In the month prior to her death, Wang was involved in the production of a play based on story of HIV epidemic in Zhoukou region and her whistleblowing, entitled The King of Hell's Palace, that was to open at the Hampstead Theatre in London. However, she reported that family and friends living in China had been intimidated to pressure her to drop the show. She said that this pressure was happening because Chinese officials were afraid of publicity, "but even after all this time, I will still not be silenced, even though I am deeply sad that this intimidation is happening yet again." She believed that the play would help expose corruption in Chinese health service, save people and help persecuted Chinese doctors and AID activists like Gao Yaojie and Wan Yanhai.

== Personal life ==
Wang's first husband was Geng Honghai, an employee of the Ministry of Health.
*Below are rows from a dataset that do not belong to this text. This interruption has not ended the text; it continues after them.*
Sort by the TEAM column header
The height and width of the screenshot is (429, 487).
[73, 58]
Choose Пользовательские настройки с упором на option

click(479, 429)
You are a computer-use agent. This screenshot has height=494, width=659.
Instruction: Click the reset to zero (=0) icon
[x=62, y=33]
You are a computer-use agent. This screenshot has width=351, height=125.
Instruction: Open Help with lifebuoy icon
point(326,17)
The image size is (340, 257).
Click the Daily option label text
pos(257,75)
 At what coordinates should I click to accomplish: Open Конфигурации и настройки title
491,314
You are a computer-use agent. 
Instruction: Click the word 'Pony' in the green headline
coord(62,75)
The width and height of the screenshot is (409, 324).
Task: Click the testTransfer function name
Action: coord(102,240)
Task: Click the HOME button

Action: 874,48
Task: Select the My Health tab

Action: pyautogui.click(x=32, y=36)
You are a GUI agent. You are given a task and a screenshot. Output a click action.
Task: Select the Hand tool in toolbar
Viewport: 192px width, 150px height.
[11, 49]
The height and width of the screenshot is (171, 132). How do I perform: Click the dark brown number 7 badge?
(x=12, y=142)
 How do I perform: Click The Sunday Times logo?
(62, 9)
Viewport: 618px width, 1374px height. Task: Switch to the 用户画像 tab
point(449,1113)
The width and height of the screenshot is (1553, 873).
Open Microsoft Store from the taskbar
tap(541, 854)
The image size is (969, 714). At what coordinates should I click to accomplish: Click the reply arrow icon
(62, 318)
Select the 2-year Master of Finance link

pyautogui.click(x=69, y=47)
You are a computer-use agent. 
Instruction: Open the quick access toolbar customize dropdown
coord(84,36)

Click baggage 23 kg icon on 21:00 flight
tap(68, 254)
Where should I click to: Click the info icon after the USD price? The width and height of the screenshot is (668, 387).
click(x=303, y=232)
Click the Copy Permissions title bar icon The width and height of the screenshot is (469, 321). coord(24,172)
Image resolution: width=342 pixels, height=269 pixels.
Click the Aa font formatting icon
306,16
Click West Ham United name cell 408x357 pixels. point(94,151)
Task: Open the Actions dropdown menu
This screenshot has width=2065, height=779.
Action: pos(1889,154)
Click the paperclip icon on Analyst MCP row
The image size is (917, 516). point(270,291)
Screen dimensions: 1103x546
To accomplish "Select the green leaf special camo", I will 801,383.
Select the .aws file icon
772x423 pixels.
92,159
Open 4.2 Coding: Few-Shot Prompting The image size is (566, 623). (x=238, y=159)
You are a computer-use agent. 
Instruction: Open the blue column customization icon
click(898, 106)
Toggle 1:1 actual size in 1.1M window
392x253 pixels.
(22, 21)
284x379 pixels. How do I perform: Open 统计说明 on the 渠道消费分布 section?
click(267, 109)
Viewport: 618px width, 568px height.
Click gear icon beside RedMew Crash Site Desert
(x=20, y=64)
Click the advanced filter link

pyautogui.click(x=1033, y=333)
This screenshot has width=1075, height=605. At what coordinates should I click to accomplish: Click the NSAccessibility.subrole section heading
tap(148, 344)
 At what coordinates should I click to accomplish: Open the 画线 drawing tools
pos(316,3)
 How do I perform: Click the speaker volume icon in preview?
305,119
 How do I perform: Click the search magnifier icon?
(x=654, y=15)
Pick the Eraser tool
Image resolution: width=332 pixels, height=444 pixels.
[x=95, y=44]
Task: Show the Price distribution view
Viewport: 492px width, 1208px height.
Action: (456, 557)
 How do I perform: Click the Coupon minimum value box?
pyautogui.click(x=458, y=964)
They had a daughter, Samantha Geng, a clinical pharmacist. Wang's husband Geng was shunned by his colleagues during Wang's whistleblowing campaign, and their marriage ended in divorce. After moving to the United States in 2001, Wang took the English name Sunshine. Wang never felt safe enough to return to China. In 2005, she married Gary Christensen. They adopted her elder brother's two children, Julie Zou, an army nurse, and David Zou, an engineer.

Wang died from an apparent heart attack while she was hiking with Christensen in a canyon in Salt Lake City, Utah, on 21 September 2019.